Present the stretch of lines below from the one containing "This screenshot has width=1270, height=952." through the one containing "pyautogui.click(x=1142, y=935)" as a numbered list, omitting any blank lines. Leave the pictures out of your answer.

Material provided:
┄┄┄┄┄┄
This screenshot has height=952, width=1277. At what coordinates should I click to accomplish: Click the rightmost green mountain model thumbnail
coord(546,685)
┄┄┄┄┄┄
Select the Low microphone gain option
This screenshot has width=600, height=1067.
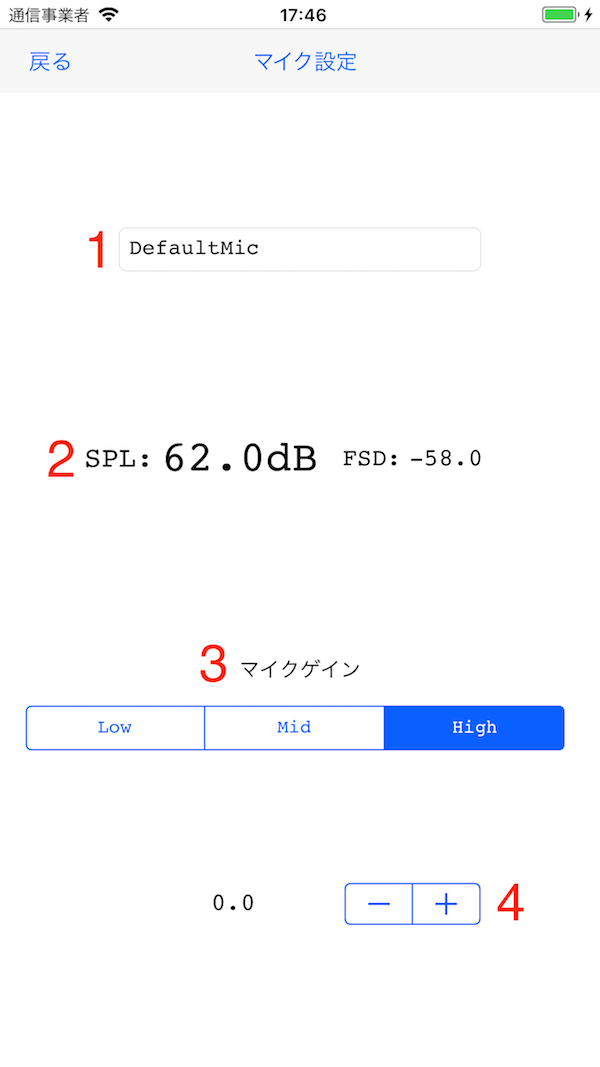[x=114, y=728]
┄┄┄┄┄┄
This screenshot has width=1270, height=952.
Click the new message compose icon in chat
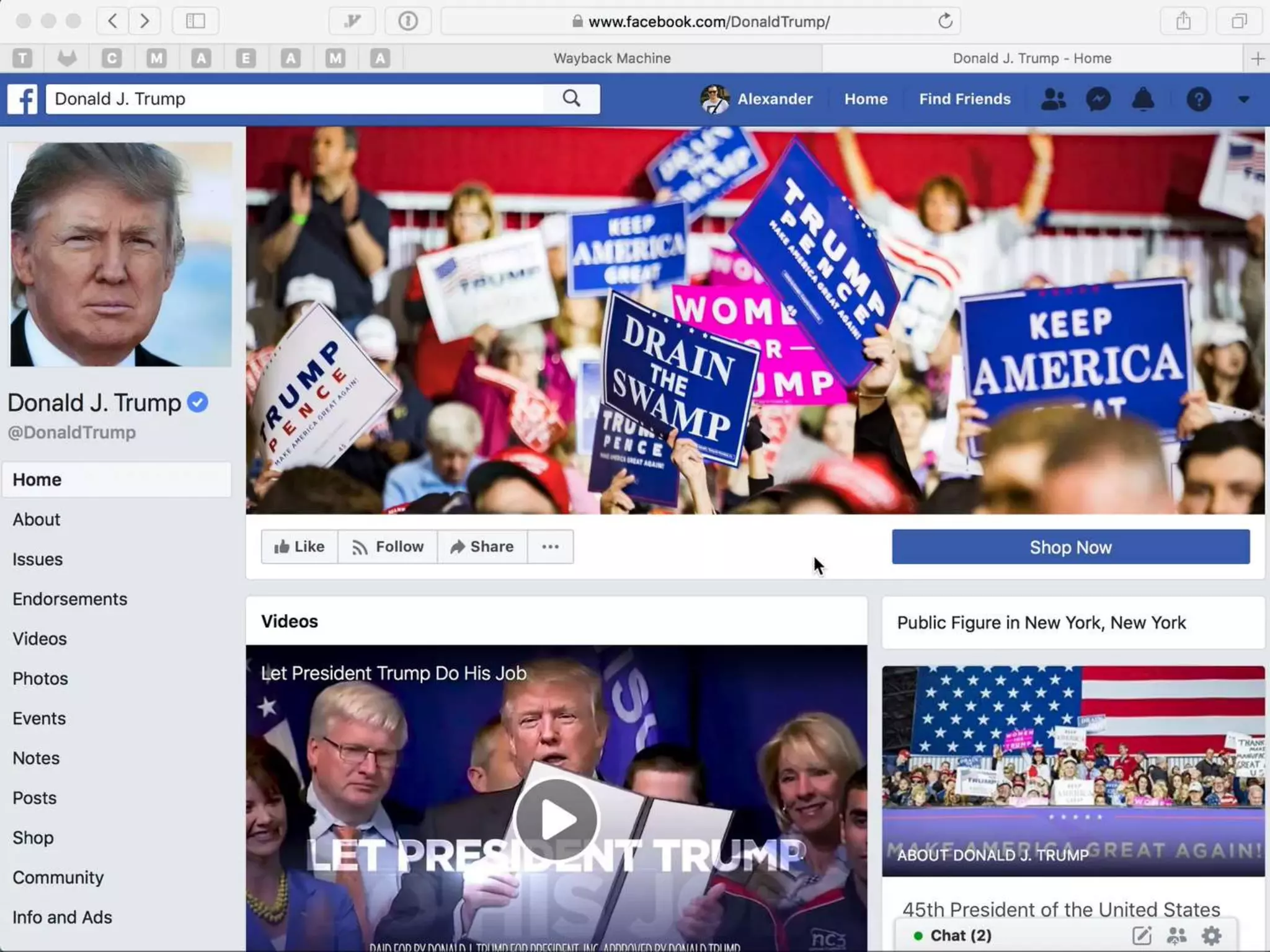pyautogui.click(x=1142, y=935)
┄┄┄┄┄┄
Response to this exercise:
1. This screenshot has width=1270, height=952.
2. Click the new message compose icon in chat
3. pyautogui.click(x=1142, y=935)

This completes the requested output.